Chile Calls for Outside Aid as Devastation Sinks In

Chile’s government, after initially waving off outside aid, changed course Monday as the devastation from the powerful earthquake sank in and the nation’s pressing needs became clear.
With the desperation of many Chileans mounting, the United Nations said that the government had asked for generators, water filtration equipment and field hospitals, as well as experts to assess just how much damage was caused by Saturday’s magnitude 8.8 quake, one of the largest ever measured.

“Everything is now moving,” said Elisabeth Byrs, a spokeswoman for the United Nations Office for the Coordination of Humanitarian Affairs. “We are looking immediately to match the needs.”

Chile has always been considered Latin America’s most earthquake-ready country. Its children learn to run for cover during quake drills before learning to read. Its building codes are robust. Its disaster manual is thick, laying out all the scenarios for the temblors that are a regular part of life.

But despite all that, the powerful quake that jolted Chileans awake has left the country reeling. Collapsed bridges and damaged roadways have made it difficult to even get to some areas. Downed phone lines and cellular towers have made it impossible to communicate. And many residents in the most damaged areas have not only taken food from supermarkets, but also robbed banks, set fires and engaged in other forms of lawlessness.

“The looters are more organized,” said the mayor of Concepción, Jacqueline Van Rysselberghe, asking for more troops, Reuters reported.

The quake has also exposed the fact, experts say, that although Chile is one of the most developed countries in the region, it is also one of the most unequal, with huge pockets of urban and rural poor, who suffered most in the quake.

“It’s the poorest Chileans who live near the epicenter,” said Carolina Bank, a Chilean-born sociology professor at Brooklyn College.

It was not just the violent shaking that tore Chile apart, but also the surge of waves that swept in along the coast, damaging homes like that of Edmundo Muñoz, 44, and his family, in Constitución. “Everything was destroyed,” he said.

A growing perception has begun to set in among many residents that the country was not as well prepared as it had thought.

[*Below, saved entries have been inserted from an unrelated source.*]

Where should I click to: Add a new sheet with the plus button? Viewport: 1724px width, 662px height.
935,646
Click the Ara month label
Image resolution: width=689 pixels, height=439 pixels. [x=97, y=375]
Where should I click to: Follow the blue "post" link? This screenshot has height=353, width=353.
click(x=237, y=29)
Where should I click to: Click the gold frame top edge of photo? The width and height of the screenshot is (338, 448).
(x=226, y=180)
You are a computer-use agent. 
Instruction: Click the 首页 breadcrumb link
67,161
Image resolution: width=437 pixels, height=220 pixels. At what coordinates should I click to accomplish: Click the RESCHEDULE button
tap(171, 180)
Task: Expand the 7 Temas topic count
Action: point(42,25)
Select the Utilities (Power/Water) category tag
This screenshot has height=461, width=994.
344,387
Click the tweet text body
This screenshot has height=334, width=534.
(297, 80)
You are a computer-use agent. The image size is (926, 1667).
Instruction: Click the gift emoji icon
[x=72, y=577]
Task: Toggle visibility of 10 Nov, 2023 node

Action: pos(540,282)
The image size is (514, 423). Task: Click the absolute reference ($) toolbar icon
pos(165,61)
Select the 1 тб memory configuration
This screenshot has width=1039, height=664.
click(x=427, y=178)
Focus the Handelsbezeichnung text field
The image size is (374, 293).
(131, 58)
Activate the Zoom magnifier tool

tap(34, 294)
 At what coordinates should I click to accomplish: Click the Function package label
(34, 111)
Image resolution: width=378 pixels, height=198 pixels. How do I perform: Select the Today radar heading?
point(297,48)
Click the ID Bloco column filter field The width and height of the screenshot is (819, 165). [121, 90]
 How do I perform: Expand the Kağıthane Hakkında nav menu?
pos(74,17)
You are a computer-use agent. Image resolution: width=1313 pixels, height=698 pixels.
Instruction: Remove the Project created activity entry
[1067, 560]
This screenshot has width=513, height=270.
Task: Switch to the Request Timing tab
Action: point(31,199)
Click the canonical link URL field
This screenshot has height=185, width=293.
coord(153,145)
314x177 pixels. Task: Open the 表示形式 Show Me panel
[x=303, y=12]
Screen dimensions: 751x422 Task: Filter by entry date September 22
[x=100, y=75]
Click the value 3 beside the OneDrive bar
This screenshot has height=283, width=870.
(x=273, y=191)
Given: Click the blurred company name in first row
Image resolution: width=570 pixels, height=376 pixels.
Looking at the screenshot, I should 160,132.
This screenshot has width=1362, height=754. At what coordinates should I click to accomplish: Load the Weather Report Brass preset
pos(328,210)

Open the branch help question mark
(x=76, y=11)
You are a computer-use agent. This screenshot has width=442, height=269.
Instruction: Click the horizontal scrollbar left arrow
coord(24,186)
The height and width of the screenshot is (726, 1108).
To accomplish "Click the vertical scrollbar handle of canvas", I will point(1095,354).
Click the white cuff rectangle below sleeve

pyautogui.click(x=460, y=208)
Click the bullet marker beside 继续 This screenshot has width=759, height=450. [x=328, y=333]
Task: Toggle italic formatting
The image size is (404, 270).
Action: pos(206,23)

In Santiago, the capital, those left homeless after their brand-new and supposedly earthquake-resistant apartments suffered severe structural damage were furious. Chileans are wondering aloud why food is not getting to the hungry faster and why the politicians and soldiers seem to have been caught flatfooted.

“The government has been very slow to respond,” complained Victor Pérez, 48, who was sleeping in a tent with his girlfriend outside their ruined Santiago apartment building. “We have no water or lights, and most of the stores nearby are out of food.”

The frustration could be heard on Chilean radio, where residents called in to complain that government provisions had been slow to arrive and that almost all markets and stores had been stripped bare of food, water and other supplies.

Here in Angol, an inland town where the streets were strewn with the rubble of collapsed businesses, some basic services were beginning to come back on line, if only slowly.

Electricity was being restored in patches, though many streets and windows remained dark. The main hospital, built to withstand earthquakes, had been rendered unusable, and the closest alternative was almost 90 miles away. Gasoline had started pumping again, and at least 40 cars lined up at a local station. Thirty more people waited on foot in a tense line for gas, holding empty plastic bottles normally used for milk or water. Scuffles broke out, and nerves were frayed.

“Everyone’s on edge,” Ana Bizama, 42, said as she stood in line. The threat of aftershocks was on everyone’s mind.

The government, which declared a state of emergency Sunday and deployed the military to the hardest-hit areas, said it never dismissed outside assistance but wanted to see how bad things were first.